- Theatrical release poster
- Directed by: Nikolai Lebedev
- Screenplay by: Nikolai Lebedev; Alexander Zvyagintsev;
- Based on: Forever and Eternal by Alexander Zvyagintsev
- Produced by: Elmira Aynulova; Maria Zhuromskaya; Arkady Fateev; Ilya Vasiliev; Maria Mikhailova; Katerina Ulrikhova; Steffen Wild; Anton Neichel; Svetlana Giks;
- Starring: Sergey Kempo; Lyubov Aksyonova; Yevgeny Mironov; Sergei Bezrukov; Aleksey Bardukov; Igor Petrenko; Wolfgang Cerny; Christian Harting;
- Cinematography: Irek Hartowicz
- Edited by: Helios Chuchka
- Music by: Eduard Artemyev
- Production companies: Cinema Production Producer Center; Gazprom-Media Holding on its 25th anniversary; Kadr-Media; Ministry of Culture; Russian Historical Association; VTB Bank (Public Joint-Stock Company); Transneft (Public Joint-Stock Company); TASS; Russian Radio;
- Distributed by: National Media Group Film Distribution
- Release dates: February 20, 2023 (Four Seasons Hotel Moscow); March 2, 2023 (Russia);
- Running time: 131 minutes
- Country: Russia
- Languages: Russian, German, English
- Budget: ₽674.3 million; $7.4 million;
- Box office: ₽334.5 million; $3.6 million;

= Nuremberg (2023 film) =

Nuremberg (Нюрнберг) is a 2023 Russian historical drama film written and directed by Nikolai Lebedev about the Nuremberg trials. The script was based on the book Forever and Eternal by Alexander Zvyagintsev.

* _Dataset content_
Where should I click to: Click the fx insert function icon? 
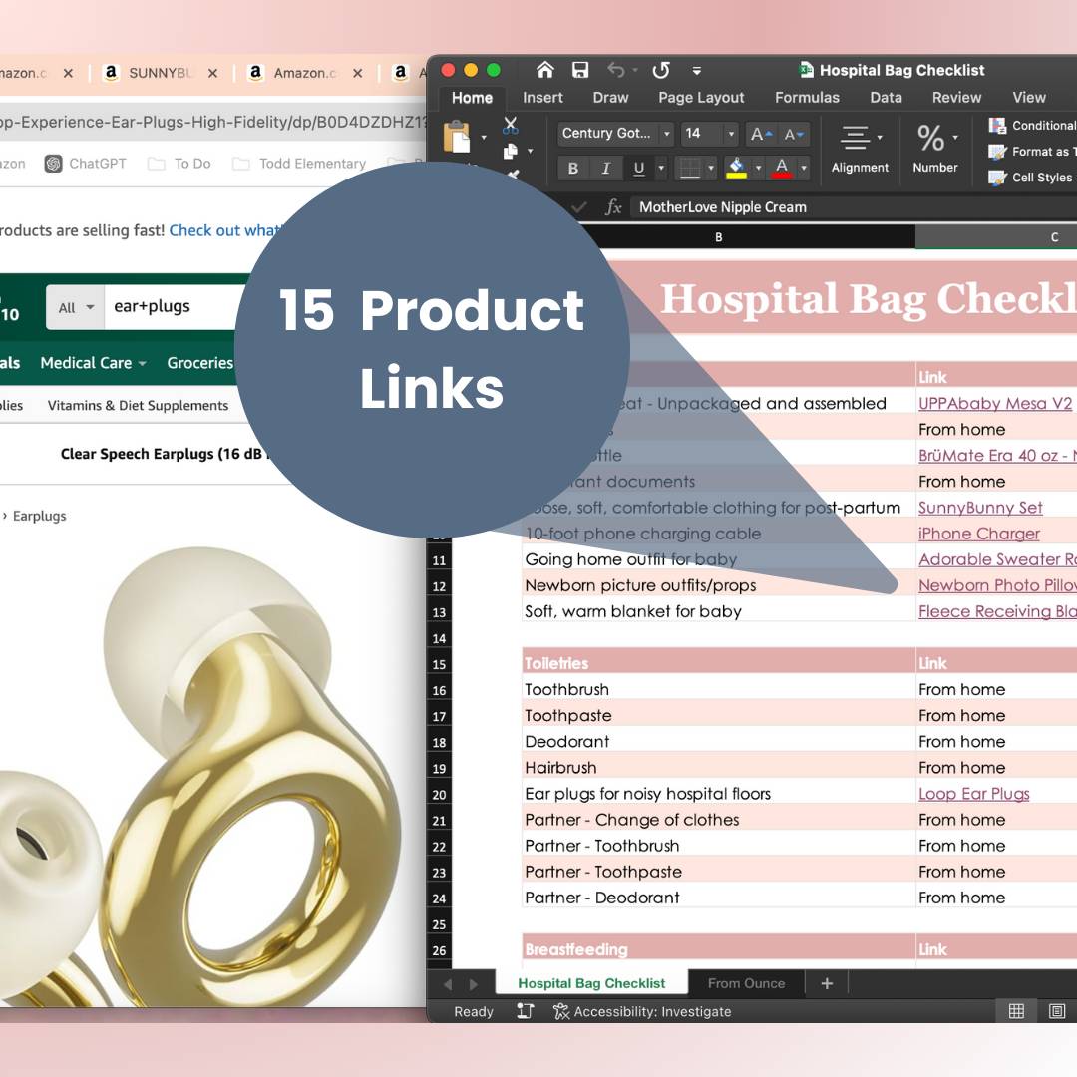(613, 207)
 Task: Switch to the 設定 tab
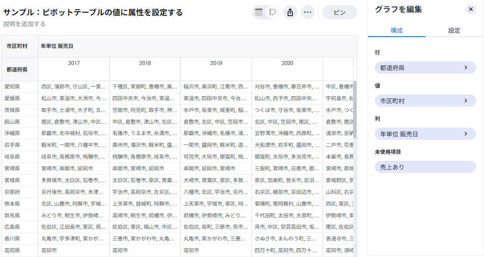[454, 30]
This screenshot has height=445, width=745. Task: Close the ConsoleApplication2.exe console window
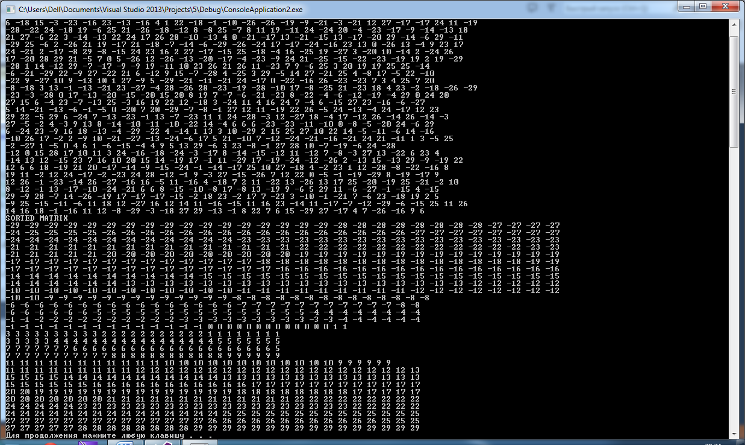click(x=726, y=6)
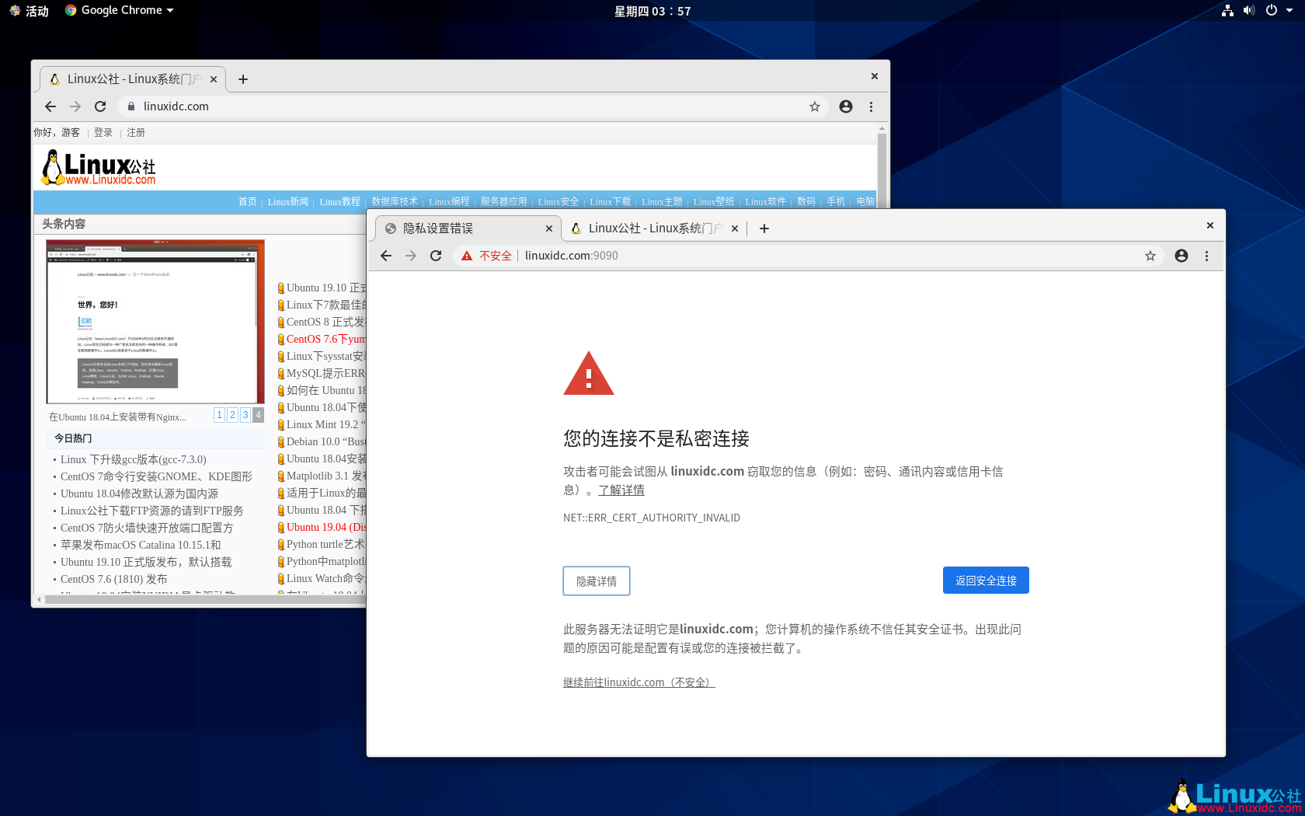Click the lock icon beside linuxidc.com
The height and width of the screenshot is (816, 1305).
(x=131, y=106)
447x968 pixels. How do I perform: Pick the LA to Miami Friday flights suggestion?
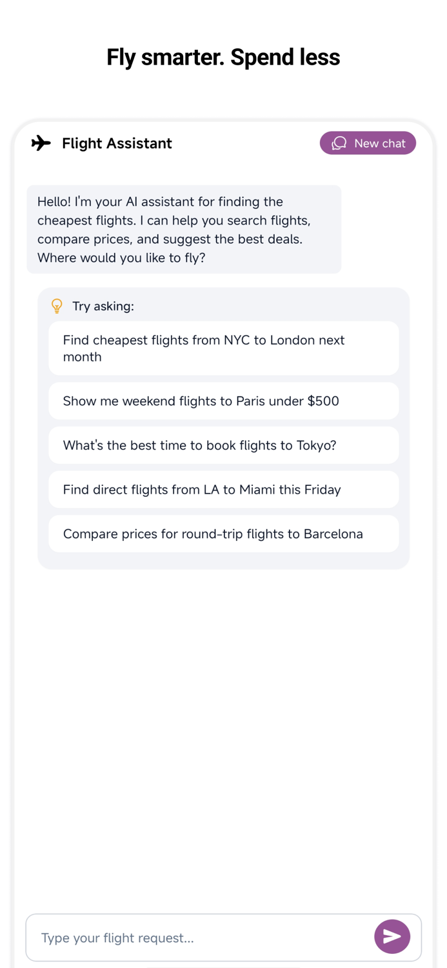223,489
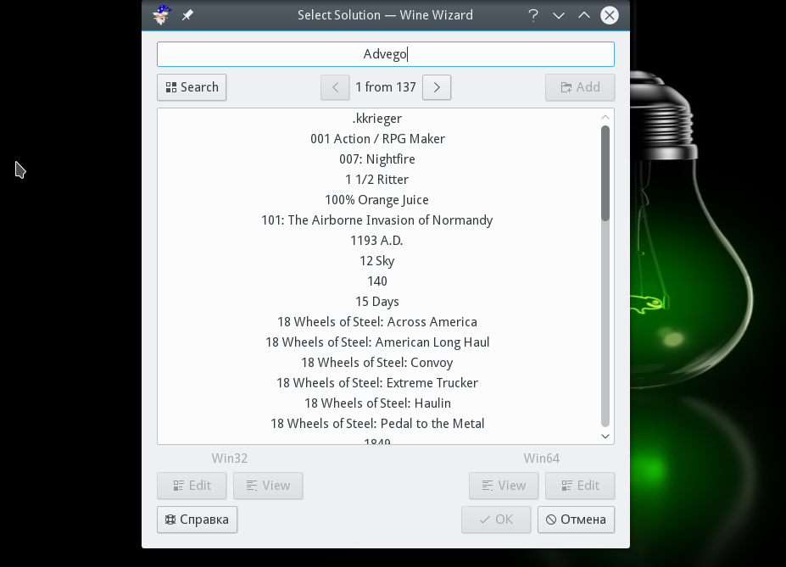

* _Challenge 1_
Summarize the film text on Nuremberg in two sentences.
* _Challenge 2_
According to the film text on Nuremberg, who wrote the music for the film?
The items were taken from a different source than the film text.

* _Correct result 1_
Nuremberg is a 2023 Russian historical drama film about the Nuremberg trials, written and directed by Nikolai Lebedev and based on Alexander Zvyagintsev's book Forever and Eternal. It was released in Russia on March 2, 2023, runs 131 minutes, and had a budget of ₽674.3 million and a box office of ₽334.5 million.

* _Correct result 2_
Eduard Artemyev.